Your poem “A Letter” begins with a steaming cup of coffee. Isn’t that how all poems should begin?
No. Overuse of foodstuffs in poems in generally a marker of the official poetaster, however; he’s dying for the chummy elbow-to-ribs ‘connection’ he can get by mention of the simple appetites. Sex is among these. Give him back to his diaries. I want you to stop lionizing foodstuffs, Bennetts. Outside of poetry, I’ve got a bent towards black coffee, true. I recently bought a small metal ’stovetop espresso’ unit by Bialetti (‘l’Unica e l’Originale’) that percolates a few cups—it’s changed the Morning Everything. After ten minutes on the range, a rich red-black liquid drips down the wand, then expiring to a gold créme foam. A nearly chewy texture; jammy; nutty; lingering. It wants a vegan lemon biscuit. I’ll give you a short anecdote just for fun. At 25 I sat with my father at a local bar in Pennsylvania. We hadn’t played table shuffleboard that afternoon, but were trading IDs for the quoits. The bartender said: ‘What’ll it be.’ I replied ‘Black coffee and a Rusty Nail.’ My father looked up blankly and held out his hand to the man, saying ‘While you’re back there, grab him an application for AARP.’ The obsolescent never ends up being quite obsolete, and one reason is: the simple appetite for coffee can neither stimulate nor deaden it.
What’ll it be.
Let’s not play games.
How about shopping?
I do still require a vegan lemon biscuit, yes. And a copy of Dorothea Lasky’s Rome sits on my counter. It will be the first book I’ve ever returned for a refund. So: market, bookstore.
How do you decide which books to review in SHARKPACK?
We’re mostly concerned with reviewing poems as stand-alone art-objects, as you know, but have come across some exciting full-length books in the last few months. In an editorial sense, I’m very open: I simply ask a contributor to send me a link to the work she is thinking of examining, and a general (50-word) critical trajectory. If I think a poem in question lacks ambition, I’ll say so, but I haven’t yet vetoed a selection. In terms of examination and extrapolation of poems I thought were unworkable, contributors have ended up teaching me a great deal. We’ve got quite a sharp crew. Everything is in the writers’ hands.

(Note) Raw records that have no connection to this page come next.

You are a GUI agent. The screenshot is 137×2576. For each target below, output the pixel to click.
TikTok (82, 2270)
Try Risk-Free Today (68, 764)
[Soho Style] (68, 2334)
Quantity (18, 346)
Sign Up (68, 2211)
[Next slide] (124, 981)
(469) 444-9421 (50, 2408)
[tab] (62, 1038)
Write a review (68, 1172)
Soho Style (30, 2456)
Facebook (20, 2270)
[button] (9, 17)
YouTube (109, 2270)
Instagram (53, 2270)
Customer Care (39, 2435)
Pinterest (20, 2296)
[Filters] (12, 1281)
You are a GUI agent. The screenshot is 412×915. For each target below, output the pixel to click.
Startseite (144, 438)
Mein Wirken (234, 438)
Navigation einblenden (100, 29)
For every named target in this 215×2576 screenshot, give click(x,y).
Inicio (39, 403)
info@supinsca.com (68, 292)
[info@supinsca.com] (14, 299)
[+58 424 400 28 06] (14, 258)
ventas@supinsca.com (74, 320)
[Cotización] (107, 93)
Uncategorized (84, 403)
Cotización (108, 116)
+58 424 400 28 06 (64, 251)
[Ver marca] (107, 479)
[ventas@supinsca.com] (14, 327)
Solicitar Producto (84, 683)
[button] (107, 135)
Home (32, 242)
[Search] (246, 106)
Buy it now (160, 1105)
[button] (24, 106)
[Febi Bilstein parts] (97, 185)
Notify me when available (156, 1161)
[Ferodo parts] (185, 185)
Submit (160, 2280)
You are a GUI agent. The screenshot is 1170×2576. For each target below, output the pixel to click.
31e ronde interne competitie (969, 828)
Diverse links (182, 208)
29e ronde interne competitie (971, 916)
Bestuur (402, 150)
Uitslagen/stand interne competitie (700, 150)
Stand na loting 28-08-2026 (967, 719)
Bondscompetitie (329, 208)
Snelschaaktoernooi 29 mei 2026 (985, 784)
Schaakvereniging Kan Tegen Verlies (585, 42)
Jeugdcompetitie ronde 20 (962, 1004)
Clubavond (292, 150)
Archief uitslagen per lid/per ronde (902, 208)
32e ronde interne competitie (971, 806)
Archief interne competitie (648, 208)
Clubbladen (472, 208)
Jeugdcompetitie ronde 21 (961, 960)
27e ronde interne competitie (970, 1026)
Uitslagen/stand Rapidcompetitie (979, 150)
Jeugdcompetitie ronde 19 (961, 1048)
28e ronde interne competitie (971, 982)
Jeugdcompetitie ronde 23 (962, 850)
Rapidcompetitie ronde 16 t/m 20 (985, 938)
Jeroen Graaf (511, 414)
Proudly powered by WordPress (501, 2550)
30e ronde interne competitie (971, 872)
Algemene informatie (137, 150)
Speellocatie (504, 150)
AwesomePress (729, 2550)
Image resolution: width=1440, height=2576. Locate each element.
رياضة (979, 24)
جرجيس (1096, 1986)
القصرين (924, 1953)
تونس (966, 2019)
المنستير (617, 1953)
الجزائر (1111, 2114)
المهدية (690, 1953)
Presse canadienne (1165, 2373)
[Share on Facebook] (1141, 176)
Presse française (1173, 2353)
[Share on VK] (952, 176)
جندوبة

And how does your editorial approach differ when it comes to the SPR Annual?
I’ve thought about this, and yes, had a coffee. I can’t improve on the statement previously written for the Annual: “We believe strongly in the duties of high art; the “intimate revolt”; the simultaneously inscrutable and substantive spirit of the avant-garde; and the Sublime that exceeds us.” When coming across a piece we’d like to publish, I want to feel as Beckett did reckoning with Joyce; that, roughly, the author is not writing about something, but writing Something.
As an aside, to what extent was Beckett’s bleak writing style an effort to distance himself from Joyce?
I can’t speak with any intelligence here, Bennetts, because I’m not well-acquainted with the lives of Joyce and Beckett; the lives outside their works. Also, my loyalties are not equal. My feelings on Joyce are mixed; I think Ulysses, for example, bartered real content for stylistic ambition (Joyce’s own statement about wanting to “keep professors busy” is a clear indication of said predilection, I think) and I don’t respect it much as literature. My feelings about Beckett really soar with The Unnameable and Waiting for Godot. Remember that leveling bit from Vladimir in the latter: “Astride of a grave and a difficult birth. Down in the hole, lingeringly, the grave-digger puts on the forceps.” But, more to your point: bleak writers are not made by anything but acquaintance with the world. I find it difficult to believe Beckett could’ve steered a different course, and even less likely that Joyce’s moments of appetite could’ve been the wheel to point Beckett’s rudders.
Well then, let’s disagree to agree. Which living writers do you admire?
Hm. ‘Admiration’ is a profound word for me: it demands, in practical terms, familiarity with a decent-sized cross-section of work; then, it demands something wholly opposite of the practical in experience of that work, what Otto would call mysterium tremendum. For living writers, it’s a very short list: Stephanie Adams-Santos; Richard Wilbur; J.M. Coetzee as Elizabeth Costello.
Joseph Spece is editor at SHARKPACK Poetry Review. His honors in verse include a Ruth Lilly Fellowship, artist fellowships from the MacDowell Colony and the Massachusetts Cultural Council, and the Corrente Prize in Poetry from Columbia University. His first book of poems, Roads (Cherry Grove), appeared in 2013.